GGT and GSH-triggered nanoplatform for efficient gambogic acid delivery and tumor penetration in triple-negative breast cancer

Emerging nanodrug delivery strategies seek to overcome tumor heterogeneity and enhance drug penetration in the dense matrix of solid tumors. This study presents a dual-responsive nanoplatform, poly(lactic-co-glycolic acid)-disulfide-polyethylene glycol-glutamate (PLGA-SS-PEG-Glu) loaded with Gambogic acid (GA), engineered to exploit γ-glutamyltranspeptidase (GGT) and glutathione (GSH) triggers specific to the triple-negative breast Cancer (TNBC) microenvironment.
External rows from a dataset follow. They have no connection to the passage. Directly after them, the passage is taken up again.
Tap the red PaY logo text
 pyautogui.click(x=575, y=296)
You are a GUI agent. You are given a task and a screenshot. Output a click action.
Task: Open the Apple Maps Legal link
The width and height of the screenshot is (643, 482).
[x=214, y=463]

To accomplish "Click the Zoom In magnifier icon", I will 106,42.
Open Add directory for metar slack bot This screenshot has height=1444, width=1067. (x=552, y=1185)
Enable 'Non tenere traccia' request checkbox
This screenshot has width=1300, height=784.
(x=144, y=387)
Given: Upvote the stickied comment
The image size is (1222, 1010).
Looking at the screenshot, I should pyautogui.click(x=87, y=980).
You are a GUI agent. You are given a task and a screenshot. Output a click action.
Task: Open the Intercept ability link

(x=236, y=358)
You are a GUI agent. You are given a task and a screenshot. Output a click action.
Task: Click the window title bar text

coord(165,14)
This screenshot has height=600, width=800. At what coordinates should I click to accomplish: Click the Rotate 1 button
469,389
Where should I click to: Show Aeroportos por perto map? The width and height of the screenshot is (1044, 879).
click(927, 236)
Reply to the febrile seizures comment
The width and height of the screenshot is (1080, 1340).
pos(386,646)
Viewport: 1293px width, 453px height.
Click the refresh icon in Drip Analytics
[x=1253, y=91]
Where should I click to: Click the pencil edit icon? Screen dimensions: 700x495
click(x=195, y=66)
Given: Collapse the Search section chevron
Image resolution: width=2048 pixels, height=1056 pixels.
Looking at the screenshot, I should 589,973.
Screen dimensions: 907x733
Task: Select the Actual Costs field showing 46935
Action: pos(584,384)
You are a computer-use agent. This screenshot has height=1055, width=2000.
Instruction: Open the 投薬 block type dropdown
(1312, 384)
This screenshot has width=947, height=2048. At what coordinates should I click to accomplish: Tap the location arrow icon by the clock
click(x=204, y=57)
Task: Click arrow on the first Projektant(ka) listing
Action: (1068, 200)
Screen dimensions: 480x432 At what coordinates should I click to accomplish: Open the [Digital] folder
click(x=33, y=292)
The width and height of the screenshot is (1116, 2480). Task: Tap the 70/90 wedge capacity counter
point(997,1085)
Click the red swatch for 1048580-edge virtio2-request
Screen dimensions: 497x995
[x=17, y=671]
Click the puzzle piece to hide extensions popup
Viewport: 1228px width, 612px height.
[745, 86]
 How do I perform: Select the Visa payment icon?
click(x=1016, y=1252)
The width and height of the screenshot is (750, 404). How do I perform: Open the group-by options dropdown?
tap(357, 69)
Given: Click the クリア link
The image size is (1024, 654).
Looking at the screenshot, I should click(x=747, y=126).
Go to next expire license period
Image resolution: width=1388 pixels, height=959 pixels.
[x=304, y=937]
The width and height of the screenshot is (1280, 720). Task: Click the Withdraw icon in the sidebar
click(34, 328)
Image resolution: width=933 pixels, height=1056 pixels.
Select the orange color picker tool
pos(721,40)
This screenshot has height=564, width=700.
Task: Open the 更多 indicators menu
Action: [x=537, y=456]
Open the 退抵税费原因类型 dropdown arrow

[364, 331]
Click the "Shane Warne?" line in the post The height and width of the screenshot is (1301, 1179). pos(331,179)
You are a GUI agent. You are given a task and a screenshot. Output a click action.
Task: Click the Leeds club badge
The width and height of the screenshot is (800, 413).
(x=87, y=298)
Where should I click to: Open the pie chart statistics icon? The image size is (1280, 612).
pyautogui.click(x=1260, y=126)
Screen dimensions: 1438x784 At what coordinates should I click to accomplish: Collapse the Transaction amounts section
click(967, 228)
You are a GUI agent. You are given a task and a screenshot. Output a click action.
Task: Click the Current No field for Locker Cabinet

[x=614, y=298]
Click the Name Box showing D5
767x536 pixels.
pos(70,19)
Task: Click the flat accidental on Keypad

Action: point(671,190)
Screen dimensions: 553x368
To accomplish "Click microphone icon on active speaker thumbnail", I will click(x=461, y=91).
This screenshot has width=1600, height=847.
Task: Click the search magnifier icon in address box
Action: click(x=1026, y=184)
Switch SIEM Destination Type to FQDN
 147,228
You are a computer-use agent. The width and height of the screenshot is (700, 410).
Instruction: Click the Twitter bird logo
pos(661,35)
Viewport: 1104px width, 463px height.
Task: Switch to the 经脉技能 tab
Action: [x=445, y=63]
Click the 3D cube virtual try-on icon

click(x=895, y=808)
Designed with Boc-L-Glutamic Acid-1-tert-butyl ester (Boc-Glu-OtBu), this nanoplatform achieves enzyme-triggered charge reversal to enhance tumor penetration, facilitating GGT-induced charge-switching and GSH-responsive GA release. In vitro, PLGA-SS-PEG-Glu@GA shows potent cytotoxicity (IC₅₀ = 0.80 μg/ml) against 4T1 TNBC cells, inducing Apoptosis and inhibiting cell proliferation through energy-dependent, GGT-mediated endocytosis. Compensatory Nrf2/HO-1 activation mechanistically induced by GA-loaded nanoplatform ultimately potentiated mitochondrial apoptotic pathway (Bcl-2/Caspase-3) initiation, promoting Apoptosis. In vivo, this nanoplatform leveraged its tumor-specific enzymatic and redox microenvironment-responsive properties to achieve enhanced deep intratumoral penetration. Treatment for 2 weeks effectively suppressed primary tumor growth, while extended therapy to one month significantly inhibited the formation of pulmonary metastatic foci. This dual-responsive strategy not only elevates drug bioavailability at the tumor site but also provides a promising solution to overcome critical barriers in solid tumor drug delivery.

Cancer therapy; Charge-reversal; Dual-responsive; Triple-negative breast cancer; γ-glutamyltranspeptidase.